■ TASK OBJECTIVE: Begin at the line containing "Click December 2018's $748.13 balance due" in the entries below and end at the line containing "Task: Switch to the Kubernetes tab"; transcribe that range exactly and nothing outside it.
───── DATA TO PROCESS
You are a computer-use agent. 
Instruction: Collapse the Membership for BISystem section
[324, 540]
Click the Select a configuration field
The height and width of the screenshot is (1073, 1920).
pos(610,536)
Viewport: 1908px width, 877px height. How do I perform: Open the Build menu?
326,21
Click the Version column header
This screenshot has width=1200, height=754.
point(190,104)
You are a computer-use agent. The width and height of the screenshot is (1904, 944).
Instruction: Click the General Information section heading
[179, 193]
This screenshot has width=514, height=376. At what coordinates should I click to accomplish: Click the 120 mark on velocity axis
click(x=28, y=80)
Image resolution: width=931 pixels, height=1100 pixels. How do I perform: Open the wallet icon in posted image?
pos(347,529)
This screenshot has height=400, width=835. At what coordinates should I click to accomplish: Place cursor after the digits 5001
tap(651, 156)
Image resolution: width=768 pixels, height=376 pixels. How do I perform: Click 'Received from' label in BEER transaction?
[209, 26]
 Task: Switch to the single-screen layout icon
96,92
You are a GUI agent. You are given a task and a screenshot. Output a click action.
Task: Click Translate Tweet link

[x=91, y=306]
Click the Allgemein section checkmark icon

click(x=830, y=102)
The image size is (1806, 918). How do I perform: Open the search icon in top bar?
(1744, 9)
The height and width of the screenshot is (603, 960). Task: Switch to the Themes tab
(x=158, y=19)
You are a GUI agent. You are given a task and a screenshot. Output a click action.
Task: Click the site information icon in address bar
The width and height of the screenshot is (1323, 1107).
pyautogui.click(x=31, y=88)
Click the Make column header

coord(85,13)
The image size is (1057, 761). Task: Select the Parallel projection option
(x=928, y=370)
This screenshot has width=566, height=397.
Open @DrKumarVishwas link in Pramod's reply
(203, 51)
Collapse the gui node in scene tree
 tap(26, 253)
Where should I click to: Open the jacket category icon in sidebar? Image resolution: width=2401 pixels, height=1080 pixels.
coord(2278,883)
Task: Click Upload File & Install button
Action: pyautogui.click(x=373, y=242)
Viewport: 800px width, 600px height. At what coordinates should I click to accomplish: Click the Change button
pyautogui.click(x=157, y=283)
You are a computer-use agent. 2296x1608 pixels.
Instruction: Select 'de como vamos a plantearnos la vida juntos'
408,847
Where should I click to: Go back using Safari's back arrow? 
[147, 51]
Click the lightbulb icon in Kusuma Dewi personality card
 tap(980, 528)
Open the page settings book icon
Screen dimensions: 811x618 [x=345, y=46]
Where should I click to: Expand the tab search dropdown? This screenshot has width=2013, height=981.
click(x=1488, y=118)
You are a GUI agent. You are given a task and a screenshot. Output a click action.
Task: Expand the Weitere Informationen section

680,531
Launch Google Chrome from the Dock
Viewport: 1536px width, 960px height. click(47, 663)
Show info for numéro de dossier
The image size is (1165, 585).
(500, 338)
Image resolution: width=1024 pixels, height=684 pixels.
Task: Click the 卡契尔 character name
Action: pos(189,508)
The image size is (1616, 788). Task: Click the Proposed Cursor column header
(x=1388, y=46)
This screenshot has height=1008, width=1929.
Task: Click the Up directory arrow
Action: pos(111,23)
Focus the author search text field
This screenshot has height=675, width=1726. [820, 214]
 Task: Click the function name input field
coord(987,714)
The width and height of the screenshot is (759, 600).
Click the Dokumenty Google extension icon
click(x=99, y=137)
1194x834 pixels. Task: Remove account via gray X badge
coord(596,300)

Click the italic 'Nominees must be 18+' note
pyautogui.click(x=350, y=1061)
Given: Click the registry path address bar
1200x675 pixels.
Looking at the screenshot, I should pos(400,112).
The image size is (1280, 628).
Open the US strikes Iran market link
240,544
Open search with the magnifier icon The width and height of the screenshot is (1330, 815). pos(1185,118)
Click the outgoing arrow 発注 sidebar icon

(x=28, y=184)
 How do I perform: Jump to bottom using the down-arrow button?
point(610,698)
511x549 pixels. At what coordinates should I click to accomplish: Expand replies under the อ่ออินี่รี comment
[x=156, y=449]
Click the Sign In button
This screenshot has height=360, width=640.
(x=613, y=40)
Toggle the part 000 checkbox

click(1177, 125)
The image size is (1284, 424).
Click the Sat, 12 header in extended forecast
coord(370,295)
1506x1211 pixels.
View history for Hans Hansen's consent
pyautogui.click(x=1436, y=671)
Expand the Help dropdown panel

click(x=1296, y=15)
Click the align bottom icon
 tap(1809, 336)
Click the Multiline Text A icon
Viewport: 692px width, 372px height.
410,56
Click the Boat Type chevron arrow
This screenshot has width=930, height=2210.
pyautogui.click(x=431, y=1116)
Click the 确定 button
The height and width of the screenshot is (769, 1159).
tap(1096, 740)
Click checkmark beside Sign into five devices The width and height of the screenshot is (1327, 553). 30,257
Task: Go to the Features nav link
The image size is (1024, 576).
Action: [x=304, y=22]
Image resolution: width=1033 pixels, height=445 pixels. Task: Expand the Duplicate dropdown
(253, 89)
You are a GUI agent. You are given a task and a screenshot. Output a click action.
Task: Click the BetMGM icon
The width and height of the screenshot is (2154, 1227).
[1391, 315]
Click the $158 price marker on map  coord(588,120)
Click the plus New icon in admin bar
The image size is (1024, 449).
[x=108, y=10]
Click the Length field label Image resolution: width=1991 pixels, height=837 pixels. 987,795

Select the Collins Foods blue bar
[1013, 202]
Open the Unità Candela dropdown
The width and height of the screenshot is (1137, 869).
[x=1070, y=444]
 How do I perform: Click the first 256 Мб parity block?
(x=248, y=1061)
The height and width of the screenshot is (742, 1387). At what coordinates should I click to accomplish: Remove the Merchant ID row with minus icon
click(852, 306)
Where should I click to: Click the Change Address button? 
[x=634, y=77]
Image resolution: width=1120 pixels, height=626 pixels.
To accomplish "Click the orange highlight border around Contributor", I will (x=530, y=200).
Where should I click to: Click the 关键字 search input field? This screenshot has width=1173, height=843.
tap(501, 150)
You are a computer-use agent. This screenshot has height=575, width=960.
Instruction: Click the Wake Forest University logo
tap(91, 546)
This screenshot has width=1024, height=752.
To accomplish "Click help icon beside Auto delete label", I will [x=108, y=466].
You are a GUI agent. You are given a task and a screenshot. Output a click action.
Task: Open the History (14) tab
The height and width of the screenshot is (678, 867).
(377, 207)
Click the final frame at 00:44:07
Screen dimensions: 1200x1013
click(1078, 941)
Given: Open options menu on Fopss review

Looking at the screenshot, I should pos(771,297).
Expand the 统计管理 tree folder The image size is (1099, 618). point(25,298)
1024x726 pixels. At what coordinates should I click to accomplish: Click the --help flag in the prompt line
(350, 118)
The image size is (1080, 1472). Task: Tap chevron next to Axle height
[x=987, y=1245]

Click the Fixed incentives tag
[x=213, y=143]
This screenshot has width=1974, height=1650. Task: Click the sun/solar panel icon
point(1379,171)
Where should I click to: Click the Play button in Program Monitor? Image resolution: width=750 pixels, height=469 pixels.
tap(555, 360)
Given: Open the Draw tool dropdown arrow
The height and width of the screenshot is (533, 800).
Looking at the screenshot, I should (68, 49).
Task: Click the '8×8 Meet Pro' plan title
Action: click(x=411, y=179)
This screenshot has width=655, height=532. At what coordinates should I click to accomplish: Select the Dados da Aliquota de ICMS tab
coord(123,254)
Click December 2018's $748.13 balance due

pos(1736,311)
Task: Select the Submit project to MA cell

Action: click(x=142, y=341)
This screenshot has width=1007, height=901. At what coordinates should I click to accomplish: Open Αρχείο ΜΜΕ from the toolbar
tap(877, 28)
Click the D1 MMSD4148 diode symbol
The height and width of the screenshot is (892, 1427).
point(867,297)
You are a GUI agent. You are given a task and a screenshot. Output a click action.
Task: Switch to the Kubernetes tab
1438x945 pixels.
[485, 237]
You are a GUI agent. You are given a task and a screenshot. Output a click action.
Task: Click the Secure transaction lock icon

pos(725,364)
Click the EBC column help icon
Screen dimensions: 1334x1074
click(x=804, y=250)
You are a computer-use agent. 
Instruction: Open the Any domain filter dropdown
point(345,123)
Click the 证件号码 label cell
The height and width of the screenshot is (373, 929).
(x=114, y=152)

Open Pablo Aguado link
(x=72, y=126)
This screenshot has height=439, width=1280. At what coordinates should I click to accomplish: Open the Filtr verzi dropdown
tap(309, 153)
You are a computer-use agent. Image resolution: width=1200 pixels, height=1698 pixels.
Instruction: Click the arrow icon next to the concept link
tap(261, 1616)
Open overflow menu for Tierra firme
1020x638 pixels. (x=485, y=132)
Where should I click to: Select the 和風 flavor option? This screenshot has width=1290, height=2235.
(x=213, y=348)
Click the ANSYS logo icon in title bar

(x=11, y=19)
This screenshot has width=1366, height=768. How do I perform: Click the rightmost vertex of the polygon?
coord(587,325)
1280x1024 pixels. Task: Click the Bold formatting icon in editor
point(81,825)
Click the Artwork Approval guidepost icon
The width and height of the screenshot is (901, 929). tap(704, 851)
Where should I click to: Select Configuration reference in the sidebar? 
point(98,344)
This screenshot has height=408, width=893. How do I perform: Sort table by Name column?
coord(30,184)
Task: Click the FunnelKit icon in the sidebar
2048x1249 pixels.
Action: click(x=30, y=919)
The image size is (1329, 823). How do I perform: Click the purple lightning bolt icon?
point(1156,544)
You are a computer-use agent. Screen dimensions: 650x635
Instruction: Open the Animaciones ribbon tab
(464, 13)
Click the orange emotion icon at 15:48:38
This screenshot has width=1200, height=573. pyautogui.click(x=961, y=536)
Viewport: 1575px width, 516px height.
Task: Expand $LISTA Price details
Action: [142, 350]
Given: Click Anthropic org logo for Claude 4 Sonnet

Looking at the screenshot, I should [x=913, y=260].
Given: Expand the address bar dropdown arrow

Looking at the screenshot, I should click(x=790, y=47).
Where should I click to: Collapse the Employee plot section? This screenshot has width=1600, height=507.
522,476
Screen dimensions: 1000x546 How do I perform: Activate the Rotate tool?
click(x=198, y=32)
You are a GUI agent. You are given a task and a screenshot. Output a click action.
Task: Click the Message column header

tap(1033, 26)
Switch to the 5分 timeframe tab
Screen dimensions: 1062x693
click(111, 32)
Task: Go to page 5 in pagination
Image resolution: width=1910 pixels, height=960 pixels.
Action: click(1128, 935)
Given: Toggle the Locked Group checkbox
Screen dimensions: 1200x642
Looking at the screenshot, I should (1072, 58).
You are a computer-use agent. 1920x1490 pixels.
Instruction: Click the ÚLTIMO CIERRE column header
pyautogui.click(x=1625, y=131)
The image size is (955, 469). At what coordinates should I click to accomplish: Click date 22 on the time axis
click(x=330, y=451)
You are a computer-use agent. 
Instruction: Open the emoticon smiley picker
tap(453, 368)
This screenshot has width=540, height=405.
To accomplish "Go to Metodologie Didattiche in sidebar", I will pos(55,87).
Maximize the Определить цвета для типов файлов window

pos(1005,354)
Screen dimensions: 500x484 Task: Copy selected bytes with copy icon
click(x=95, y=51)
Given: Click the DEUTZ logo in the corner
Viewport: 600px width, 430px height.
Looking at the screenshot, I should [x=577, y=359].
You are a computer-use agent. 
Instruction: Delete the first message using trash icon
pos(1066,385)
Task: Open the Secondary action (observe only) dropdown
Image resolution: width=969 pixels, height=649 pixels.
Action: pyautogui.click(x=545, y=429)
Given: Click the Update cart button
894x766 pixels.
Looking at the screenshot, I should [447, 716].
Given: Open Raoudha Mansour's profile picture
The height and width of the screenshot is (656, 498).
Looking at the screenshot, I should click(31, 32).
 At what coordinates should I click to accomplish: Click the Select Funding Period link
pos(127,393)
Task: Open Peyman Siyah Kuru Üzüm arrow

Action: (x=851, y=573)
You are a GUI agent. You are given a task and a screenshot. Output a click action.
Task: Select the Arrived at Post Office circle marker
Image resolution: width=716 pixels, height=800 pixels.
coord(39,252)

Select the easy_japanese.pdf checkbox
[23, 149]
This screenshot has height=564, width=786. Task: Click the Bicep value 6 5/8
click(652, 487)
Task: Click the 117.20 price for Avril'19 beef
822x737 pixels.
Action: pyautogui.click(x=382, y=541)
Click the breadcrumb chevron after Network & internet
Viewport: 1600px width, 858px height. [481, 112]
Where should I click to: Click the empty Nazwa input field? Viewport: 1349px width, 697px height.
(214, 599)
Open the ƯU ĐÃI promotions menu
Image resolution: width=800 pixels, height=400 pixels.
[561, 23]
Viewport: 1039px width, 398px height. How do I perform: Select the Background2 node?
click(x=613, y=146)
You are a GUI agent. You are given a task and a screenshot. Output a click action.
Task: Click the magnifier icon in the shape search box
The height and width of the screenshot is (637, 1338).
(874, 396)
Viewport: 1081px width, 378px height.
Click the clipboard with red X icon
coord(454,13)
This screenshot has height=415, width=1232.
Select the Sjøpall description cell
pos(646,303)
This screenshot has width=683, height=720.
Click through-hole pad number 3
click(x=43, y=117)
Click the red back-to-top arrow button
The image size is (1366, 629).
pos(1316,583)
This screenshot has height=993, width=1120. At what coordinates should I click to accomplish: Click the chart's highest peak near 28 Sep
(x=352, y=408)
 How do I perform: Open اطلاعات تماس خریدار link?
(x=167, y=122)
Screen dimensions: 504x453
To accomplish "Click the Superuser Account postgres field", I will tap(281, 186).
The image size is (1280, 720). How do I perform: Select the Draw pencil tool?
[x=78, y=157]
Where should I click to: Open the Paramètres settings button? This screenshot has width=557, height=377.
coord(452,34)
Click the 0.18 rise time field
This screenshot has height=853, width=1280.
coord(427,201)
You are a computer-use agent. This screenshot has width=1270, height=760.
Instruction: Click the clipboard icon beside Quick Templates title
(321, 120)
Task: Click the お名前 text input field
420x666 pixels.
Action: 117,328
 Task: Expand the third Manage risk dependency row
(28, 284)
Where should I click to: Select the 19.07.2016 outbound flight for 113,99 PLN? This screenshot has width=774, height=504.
──────────
■ SOLUTION TO THIS EXERCISE:
Click December 2018's $748.13 balance due

pos(1736,311)
Task: Select the Submit project to MA cell

Action: click(x=142, y=341)
This screenshot has width=1007, height=901. At what coordinates should I click to accomplish: Open Αρχείο ΜΜΕ from the toolbar
tap(877, 28)
Click the D1 MMSD4148 diode symbol
The height and width of the screenshot is (892, 1427).
point(867,297)
You are a GUI agent. You are given a task and a screenshot. Output a click action.
Task: Switch to the Kubernetes tab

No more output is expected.